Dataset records
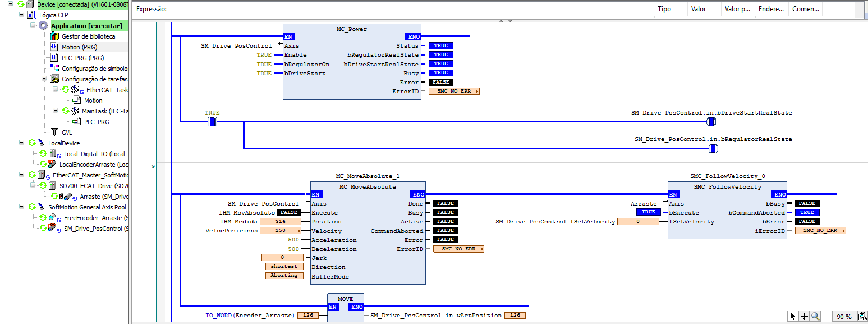Click the magnifier zoom tool
Image resolution: width=868 pixels, height=324 pixels.
pos(815,316)
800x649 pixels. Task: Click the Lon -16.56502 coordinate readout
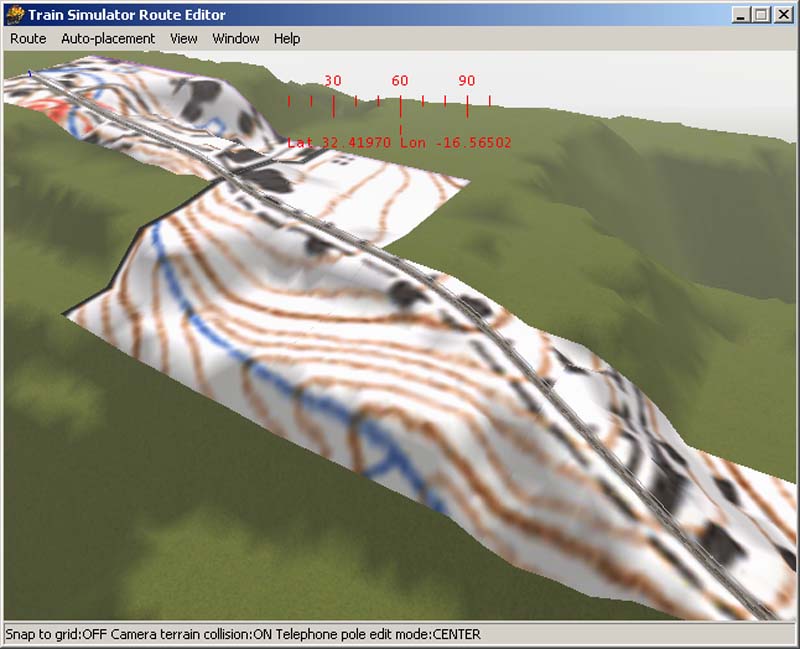(455, 142)
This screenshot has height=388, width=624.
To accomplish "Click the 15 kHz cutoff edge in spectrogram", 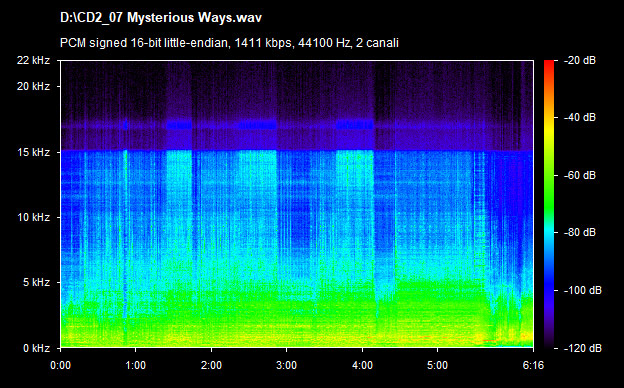I will click(297, 150).
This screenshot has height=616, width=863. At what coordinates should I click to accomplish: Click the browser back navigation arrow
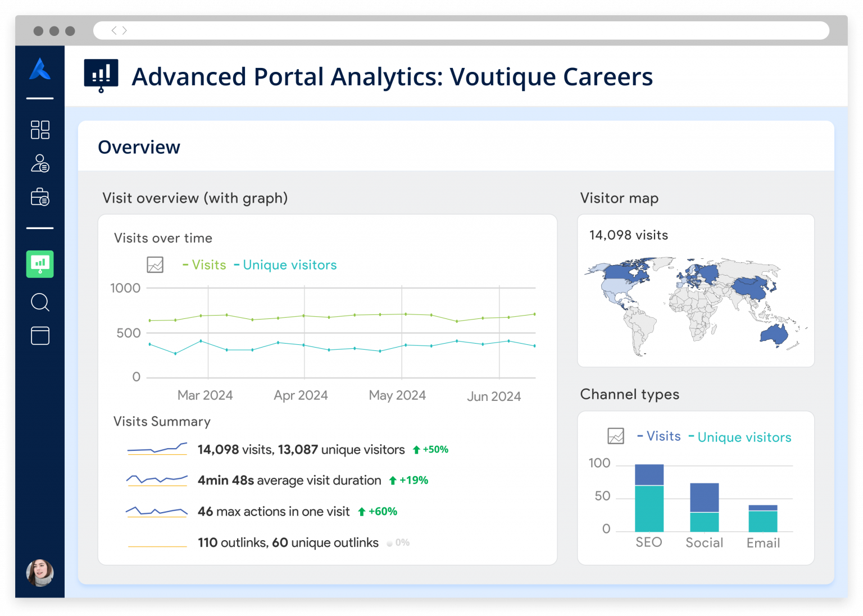click(113, 30)
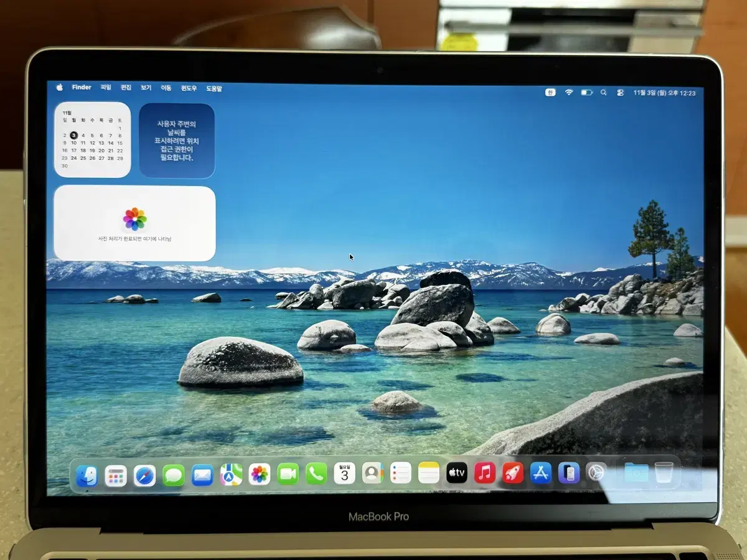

**Exercise directions:** In your reply, please set down exactly the lines from the one containing "This screenshot has height=616, width=863." through the end of the records, with the pictures left out.

**Exercise result:**
This screenshot has height=616, width=863. At what coordinates should I click to accomplish: Click the browser back navigation arrow
click(113, 30)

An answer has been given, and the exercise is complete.